In the first case, assuming the patient had an alcohol related problem was contrary to her examination and was based on inadequate information. Many people drink alcohol frequently and are not sick from it. On examination she was muscular, healthy appearing, well kept and not confused but rather having trouble with her speech. Some people addicted to ethanol do consume enough to give them withdrawal symptoms and are good at hiding it and appear healthy. But the evidence for this lady having symptoms due to withdrawal were pretty flimsy. She had no tachycardia or tremor. She had no stigmata of liver disease. Her ethanol level was consistent with the ingestion of perhaps two cans of beer.
In the second case there was an inadequate history obtained and the physical examination was superficial. The diagnosis of urinary infection was made on the basis of a lab test and not on urinary symptoms (asymptomatic bacteruria.) Going with that handle, that anchor, is so very tempting because it finalizes the work, ends the intellectual chore of actually listening to the patient and hands off the problem.
In the third case there was a failure of “all of the above.” These are the worst. And it is embarrassing when the patient herself ends up telling you, twelve hours after admission, having been examined by two physicians, what the correct diagnosis is.
This is a form of thinking within a group of people in which dysfunctional decision making occurs as a result of the group’s desire for conformity. Why the group favors conformity can be multi-factorial, but often it involves devotion to the leadership’s thought process. In this process the group tends to throw out data that conflicts with their view of reality and isolate dissenting voices
This is one of the problems to which medicine is not at all immune. The opiate addiction crisis is in part to blame on a dysfunctional thought process, to which multiple medical professionals succumbed, and which became a type of thought conformity which went unchallenged in large segments of the the medical establishment. This was the unproven supposition that people with chronic pain cannot become addicted to opioids.

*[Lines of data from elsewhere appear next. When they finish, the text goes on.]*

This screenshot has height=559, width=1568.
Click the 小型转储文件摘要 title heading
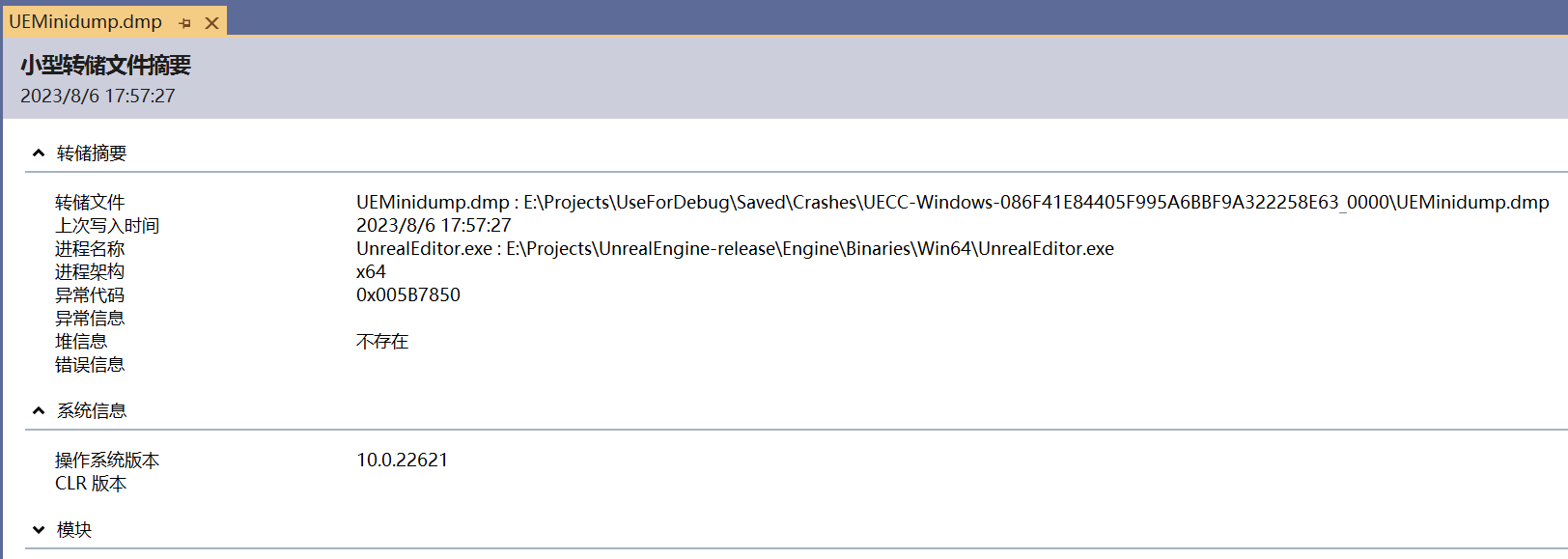click(x=106, y=65)
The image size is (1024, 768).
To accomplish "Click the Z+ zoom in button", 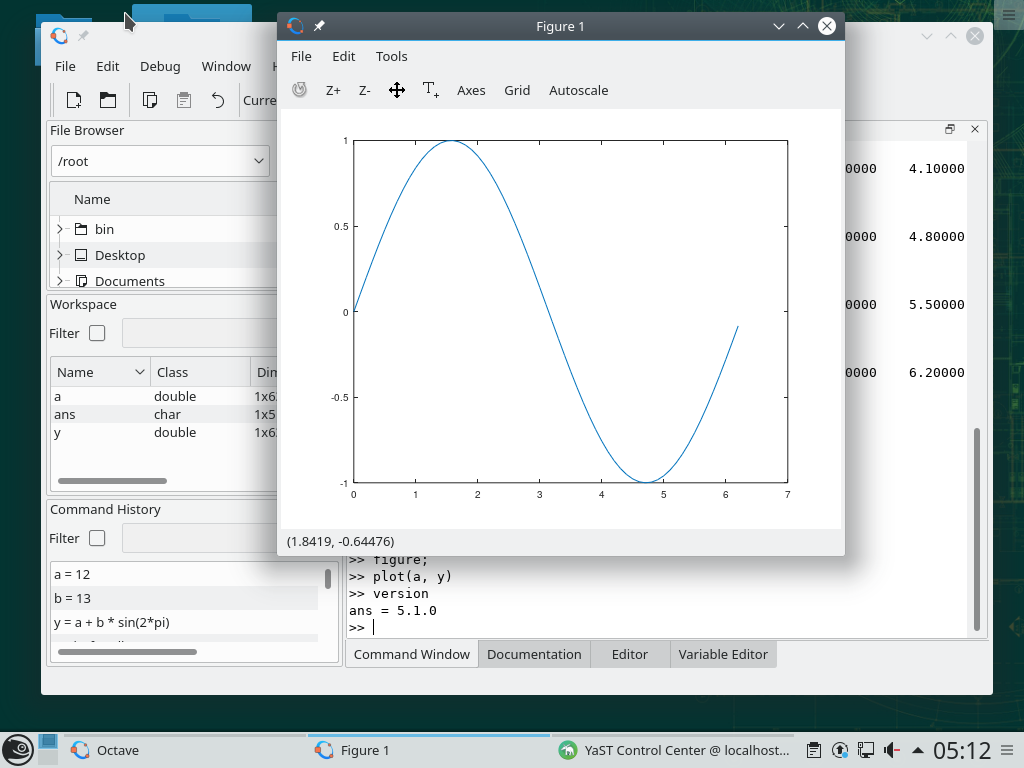I will point(333,90).
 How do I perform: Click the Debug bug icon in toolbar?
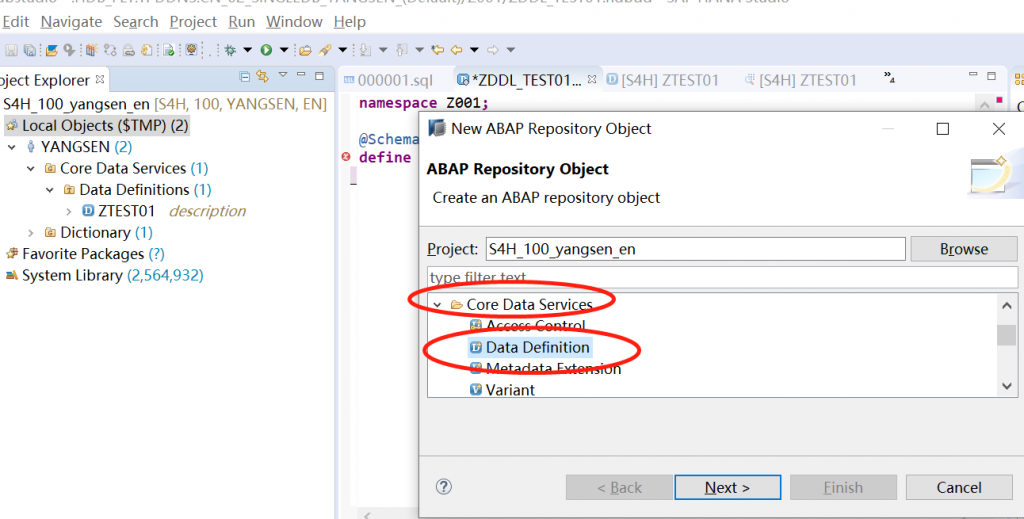pos(230,50)

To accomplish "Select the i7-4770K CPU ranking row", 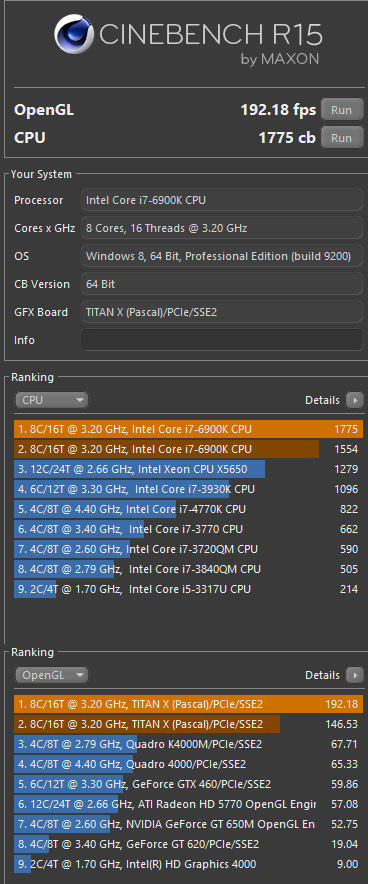I will click(x=188, y=509).
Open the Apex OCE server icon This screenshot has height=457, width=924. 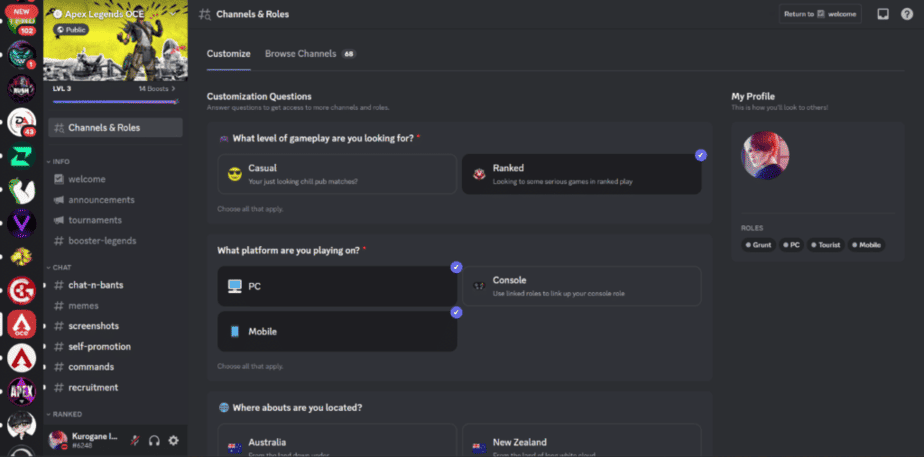coord(22,324)
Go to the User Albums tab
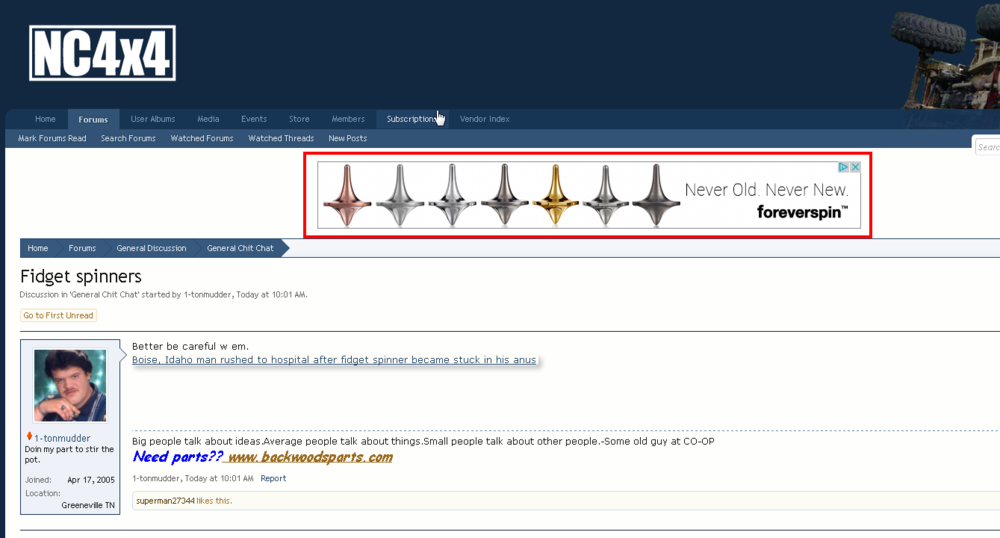The height and width of the screenshot is (538, 1000). 152,119
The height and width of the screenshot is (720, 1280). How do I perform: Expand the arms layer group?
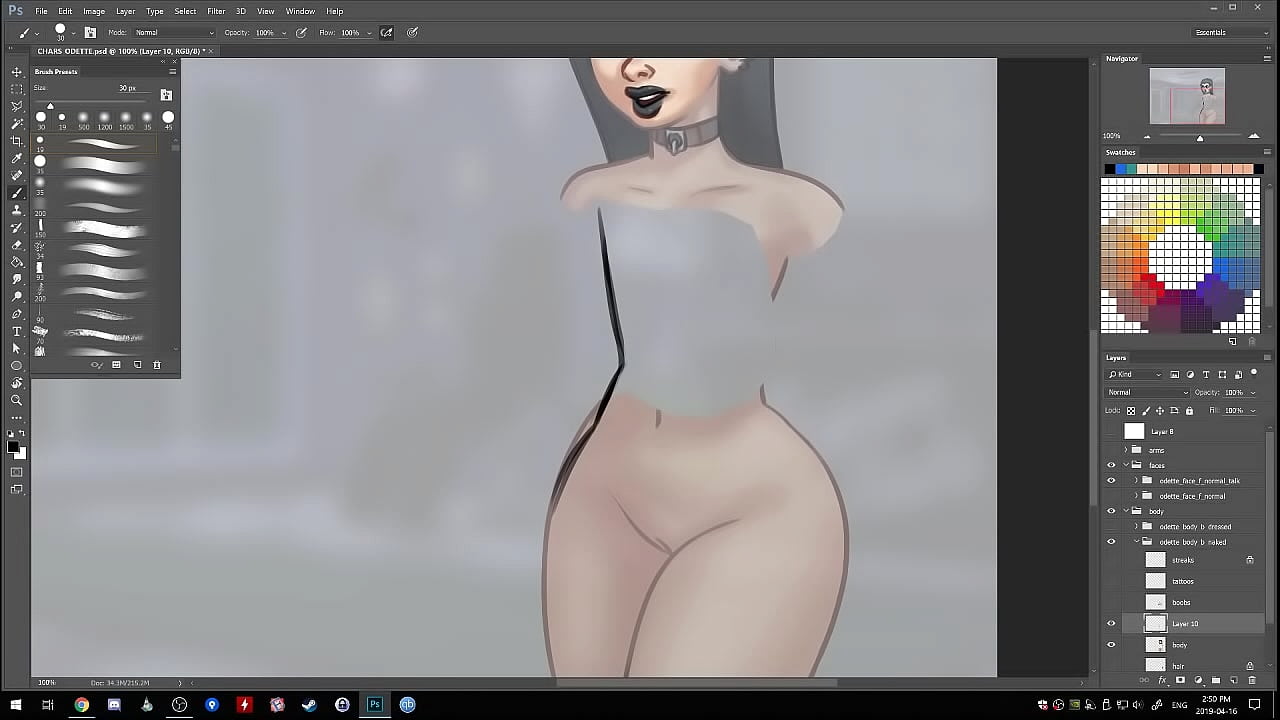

Anchoring I suspect can also be engendered by the protocols in place to identify stroke and sepsis in hospitalized patients. When sepsis or stroke alerts are called, the symptoms or signs the patient is exhibiting have now been “anchored.” Clinicians need to be wary.
Probably the best antidote to the anchoring process in medical thinking is the mature ability to constantly hold a diagnostic assertion in the mind while at the same time subjecting it to doubt. What one also sees in some very skilled clinicians is a profoundly humble attitude in communication with other professionals, a sincere posture of welcoming critique, a “Please tell me when you think I am wrong” posture in discussing diagnosis and therapy. This is a humbling job. “Pride goeth before the fall.”